TASK PROMPT. Wherever "each" turns up in the entries, copy out the line that holds it.

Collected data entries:

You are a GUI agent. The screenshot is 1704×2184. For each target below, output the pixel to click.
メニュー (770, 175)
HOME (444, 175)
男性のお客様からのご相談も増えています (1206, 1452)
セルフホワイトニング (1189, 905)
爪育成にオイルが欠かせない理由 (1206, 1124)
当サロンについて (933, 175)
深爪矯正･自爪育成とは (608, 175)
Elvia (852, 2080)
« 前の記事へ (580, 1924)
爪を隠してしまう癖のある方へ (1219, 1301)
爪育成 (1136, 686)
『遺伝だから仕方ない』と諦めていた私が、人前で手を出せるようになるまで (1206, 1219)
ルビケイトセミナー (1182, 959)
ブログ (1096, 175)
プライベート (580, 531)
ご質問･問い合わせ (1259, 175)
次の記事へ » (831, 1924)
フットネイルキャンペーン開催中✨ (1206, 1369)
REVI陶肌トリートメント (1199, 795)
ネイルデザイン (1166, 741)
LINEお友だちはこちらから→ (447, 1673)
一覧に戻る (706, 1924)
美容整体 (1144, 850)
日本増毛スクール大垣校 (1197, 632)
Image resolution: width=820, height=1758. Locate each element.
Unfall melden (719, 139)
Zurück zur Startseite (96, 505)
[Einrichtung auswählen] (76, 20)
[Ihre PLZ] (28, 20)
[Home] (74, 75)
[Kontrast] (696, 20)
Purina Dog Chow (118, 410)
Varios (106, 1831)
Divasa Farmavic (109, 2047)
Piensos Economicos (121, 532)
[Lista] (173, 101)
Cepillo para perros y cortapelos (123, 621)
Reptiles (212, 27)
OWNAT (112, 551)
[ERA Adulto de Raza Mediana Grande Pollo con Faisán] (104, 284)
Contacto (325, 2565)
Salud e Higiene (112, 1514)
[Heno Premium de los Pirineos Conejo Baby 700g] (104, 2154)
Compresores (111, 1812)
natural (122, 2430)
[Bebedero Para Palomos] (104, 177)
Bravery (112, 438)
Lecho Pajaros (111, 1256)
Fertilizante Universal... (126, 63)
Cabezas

REPLY TO THE EXERCISE.
You are a GUI agent. The screenshot is 1704×2184. For each target below, output the pixel to click.
Image resolution: width=820, height=1758. Locate each element.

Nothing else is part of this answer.